CORINNE SMITH, INDIVIDUALLY AND ON BEHALF OF ALL OTHERS SIMILARLY SITUATED, PLAINTIFF,
v.
THE MANHATTAN CLUB TIMESHARE ASSOCIATION, INC., NEW YORK URBAN OWNERSHIP MANAGEMENT LLC, T. PARK CENTRAL LLC, O. CENTRAL PARK LLC, IAN BRUCE EICHNER, AND STUART P. EICHNER, DEFENDANTS.



The opinion of the court was delivered by: Castel, District Judge

MEMORANDUM AND ORDER

Two years ago, Kelly J. Sheppard and several others brought a putative class action asserting claims against The Manhattan Club Timeshare Association, Inc. and others arising out of their purchase and ownership of flexible timeshare interests in The Manhattan Club. See Sheppard v. Manhattan Club Timeshare Ass'n, inc., No. 11 Civ. 4362(PKC) (S.D.N.Y. filed June 28, 2011. In a Memorandum and Order, this Court dismissed the claims in the Second Amended Complaint because they failed to state a claim for relief. Sheppard v. Manhattan Club Timeshare Ass'n, 11 Civ. 4362(PKC), 2012 WL 1890388 (S.D.N.Y. May 23, 2012). No appeal was taken. Instead, fifteen days after the order of dismissal, Sheppard's co-owner of the timeshare interest, Corinne Smith, represented by the same lawyers who represented Sheppard, commenced a putative class action in state court making largely the same allegatios and clains against the same defendants.

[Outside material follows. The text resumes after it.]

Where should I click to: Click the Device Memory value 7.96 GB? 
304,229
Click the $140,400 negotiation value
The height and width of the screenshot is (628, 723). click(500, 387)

As explained herein, the doctrine of rest judicata forecloses this action brought by Sheppard's co-owner because the two are in privity and every claim asserted here was already adjudicated on the merits in Sheppard. Therefore, the Court grants the defendants' motions to dismiss and for judgment on the pleadings. But, before reaching this conclusion, the Court must first assess whether removal of the action from state court was proper and whether this Court has subject matter jurisdiction. The Court concludes that removal was proper and denies the plaintiff's motion to remand. The Court also denies the defendants' motion for sanctions.

BACKGROUND

This action is in all material respects a mirror image of Sheppard. Familiarity with the Court's Memorandum and Order in that case is assumed. See Sheppard v. Manhattan Club Timeshare Ass'n, Inc., No. 11 Civ. 4362(PKC), 2012 WL 1890388 (S.D.N.Y. May 23, 2012).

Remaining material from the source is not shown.